It’s as predictable as the so-called “rabbit out of the hat”. Twice each year (three times when George Osborne felt an “emergency” coming on), the days after a Budget or Autumn Statement are littered with left-wing MPs, armed with their Institute for Fiscal Studies bar chart, denouncing the package of policies as “regressive”.
“The tax and benefit changes”, they declare with moral pomposity on TV news, “make the poor worse off relative to the rich. This is fundamentally unfair.” No doubt we will see this again with the Autumn Statement coming up on 23 November.
This equation of “progressivity” with fairness is morally dubious. The implication being that anything that makes the poorest better off relative to the rich must be “a good thing”. Under this moral framework, one should celebrate a Budget which sees the incomes of the poorest 20 per cent fall by 4 per cent so long as all other groups are made worse off by 5 per cent.
The logical end point, of course, is that a truly “fair” outcome would be a dystopian world where incomes are totally equalised by the tax and benefit system. In fact, there is no possible tax on the rich too high. There will always be a socialist-leaning MP to denounce changes which do not compress incomes further.
But new evidence suggests that those who obsess about the effects of tax and benefit changes miss the point on their own terms. The reason is obvious: there is not a fixed group called “the poor” and another called “the rich”. Over our lifetimes there is mobility in incomes, people have children, move from full-time to part-time work and back again, and live in various housing tenures. Modelling typical lifetime paths, analysis by the same Institute for Fiscal Studies finds that policy changes which might look “regressive” actually can be far less so when you examine their effects across whole lifetimes.
Back in 2010, for example, the coalition government raised the main rate of VAT from 17.5 per cent to 20 per cent. And people right across the spectrum denounced this as “regressive”.

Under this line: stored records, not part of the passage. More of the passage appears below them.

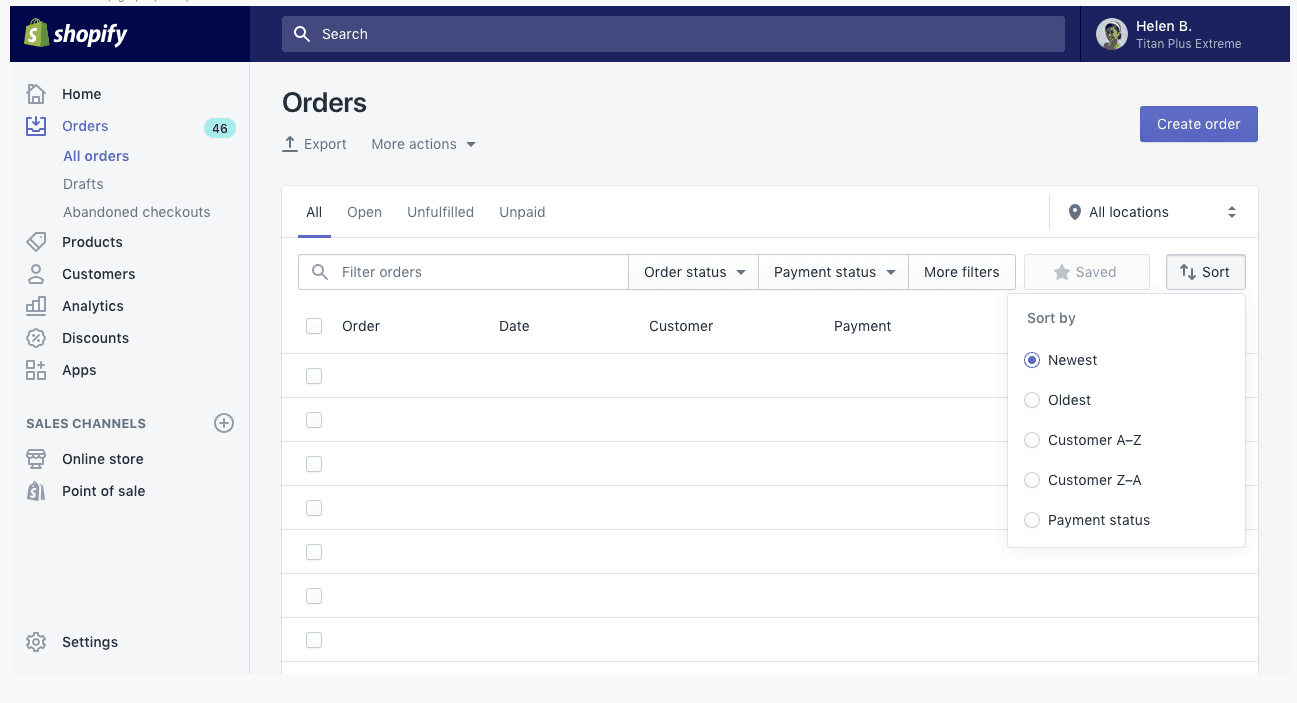Click the Home house icon in sidebar
This screenshot has height=703, width=1297.
tap(36, 94)
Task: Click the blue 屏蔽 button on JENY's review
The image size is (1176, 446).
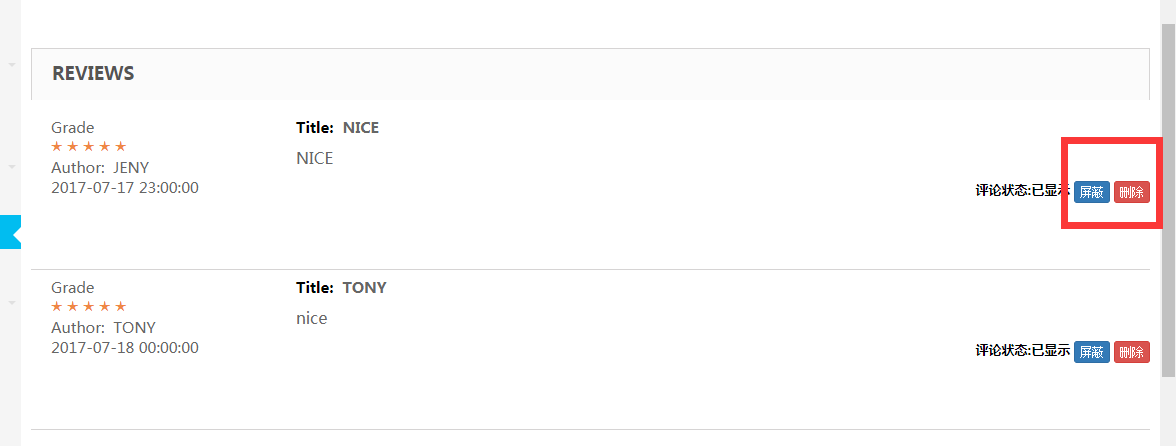Action: point(1091,192)
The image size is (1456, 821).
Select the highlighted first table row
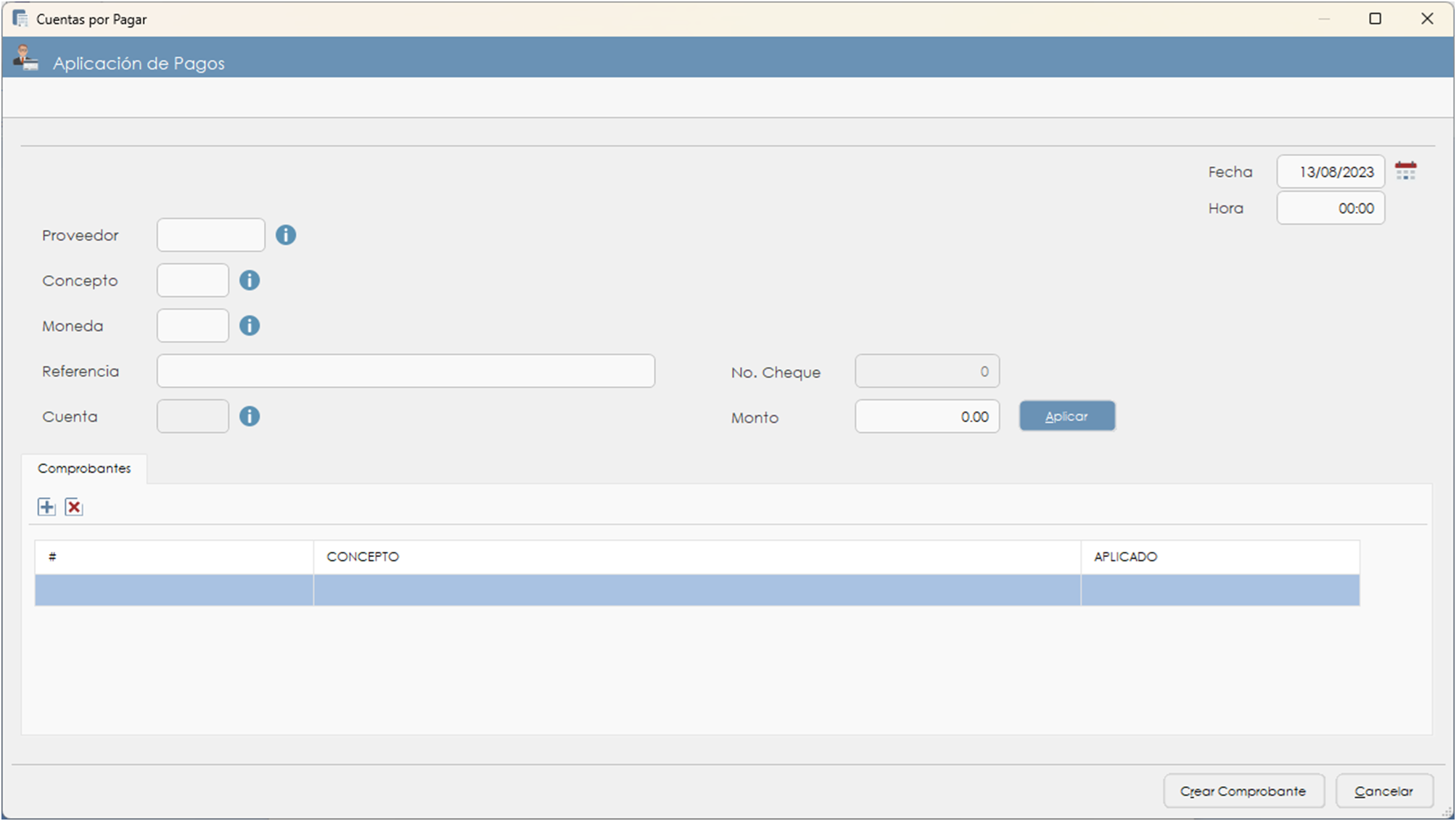coord(696,590)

Thinking about the world at one point in time, they were right – the tax did hit those lowest down hardest. But that’s because people classified as poor at any given point tend to be those spending a lot relative to their incomes (either because they have lost a job, they have taken time out of the labour market, or maybe because they are students). Across a whole lifetime, once one accounts for income dynamics, however, VAT hikes tend to affect income groups almost proportionately – which is not surprising, given that people’s lifetime spending tends to track their lifetime income.
Likewise, it has become common in recent years for left-leaning think tanks to argue against further rises in the income tax personal allowance on the grounds that it is “regressive”. On a static basis, they are right: the poorest have incomes too low to benefit, while richer households often have two earners, so benefit twice. But given that, over a lifetime, people’s incomes grow and few households tend to be entrenched alone in very low income jobs, the effect of raising the personal allowance is pretty much neutral from this distributional perspective.
Perhaps the researchers’ most important observation (mentioned in passing), however, is this: when you look across lifetimes, inequality generally is much lower than if you look at the population at one point in time. In other words, much of what is held up as “worrying inequality” is actually a reflection of people being at different stages of their life-cycle.
The key take-away is that, if this obsession that each Budget should be “progressive” informs policy, it could lead to very perverse choices being made in terms of the effects on people’s lifetime earnings. Whether reducing inequality should be an aim at all is one moral debate. But even on their own terms, those hoping always to be “progressive” may not be quite as progressive as they think.